Vor dem Hintergrund drohender US-Zölle wollen die EU und Kanada nun ihre Handelsbeziehungen vertiefen.
Die Zahlen zum bestehenden Handelsabkommen seien wirklich gut, sagte Kanadas Handelsministerin Mary Ng am Samstag der Nachrichtenagentur Reuters. „Aber was können wir noch tun, um kanadischen Unternehmen zu helfen, in jedem der 27 Mitgliedstaaten Fuß zu fassen?“, fragte sie unter Hinweis auf die EU. „Und was können wir noch tun, um das Gleiche in Kanada zu erreichen?“
Zu den Schwerpunkten bei den Diskussionen mit der EU würden kritische Mineralien und kleinere Unternehmen gehören. Ng traf sich am Samstag mit EU-Handelskommissar Maros Sefcovic. Am Freitag hatte sie in Genf Gespräche mit der Generaldirektorin der Welthandelsorganisation (WTO), Ngozi Okonjo-Iweala, geführt. Nach dem Abschluss eines Freihandelsabkommens 2017 stieg der bilaterale Handel zwischen der EU und Kanada um 65 Prozent. Zudem wurde 2021 eine Partnerschaft für Rohstoffe vereinbart.
EU besonders an Metallen interessiert
Die EU hat besonderes Interesse an Metallen gezeigt, die für die Energiewende als entscheidend gelten – etwa Kobalt, Lithium und Nickel. Kanada will wiederum seine Exporte diversifizieren.

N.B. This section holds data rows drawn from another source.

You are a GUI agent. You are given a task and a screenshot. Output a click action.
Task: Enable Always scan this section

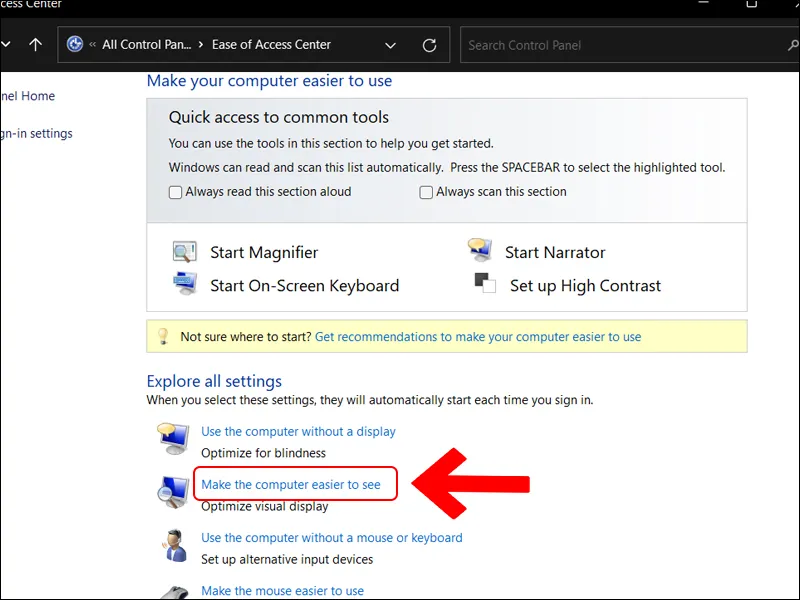pos(427,192)

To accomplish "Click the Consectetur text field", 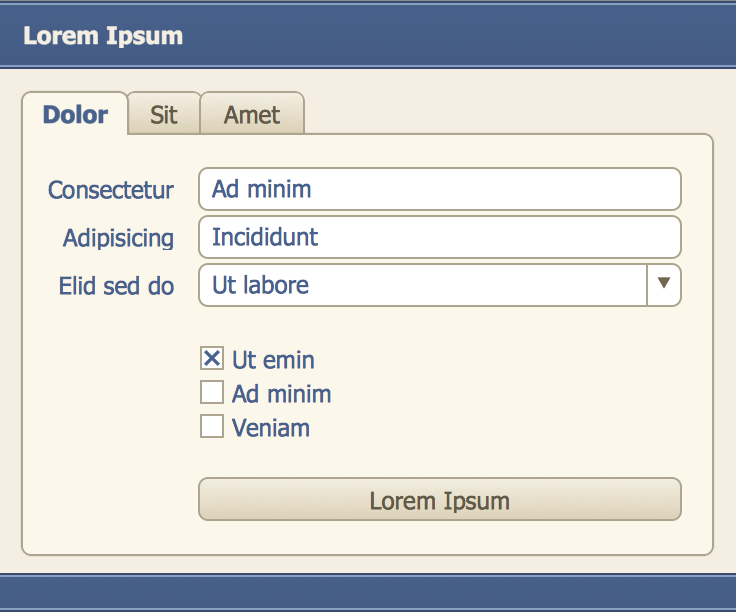I will (x=440, y=189).
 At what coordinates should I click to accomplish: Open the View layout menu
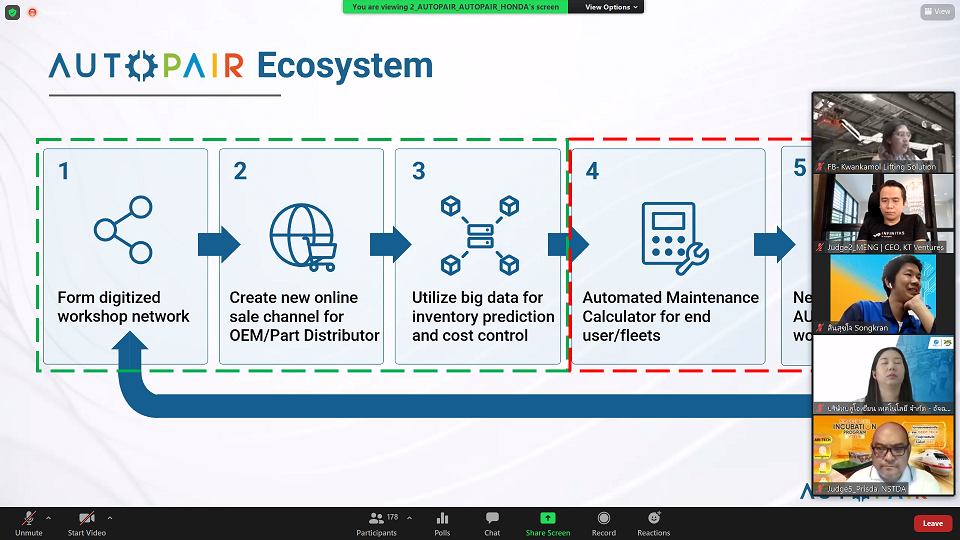[x=937, y=12]
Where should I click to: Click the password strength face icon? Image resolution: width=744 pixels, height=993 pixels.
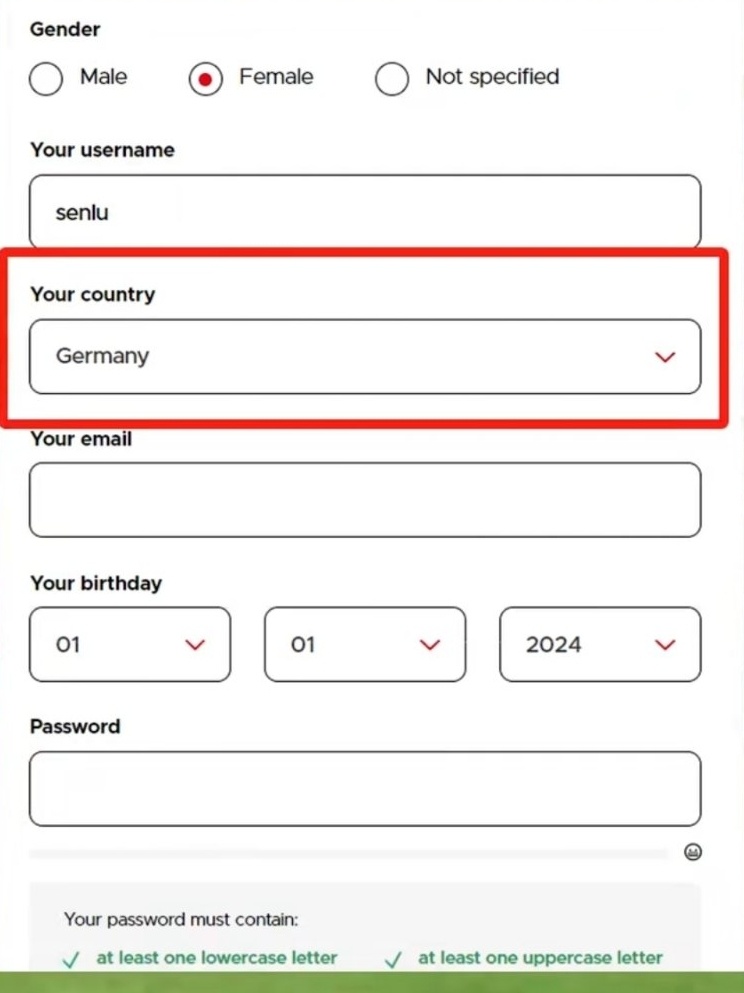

Diese Bemühungen haben nach der Wiederwahl von US-Präsident Donald Trump an Dringlichkeit gewonnen. Trump hat mit Zöllen gegen Kanada und Mexiko gedroht, deren Einführung zunächst verschoben wurde. Ng zufolge könnte Kanada die USA bei der WTO zur Rechenschaft ziehen, sollten die Aufschläge am Ende wirklich verhängt werden.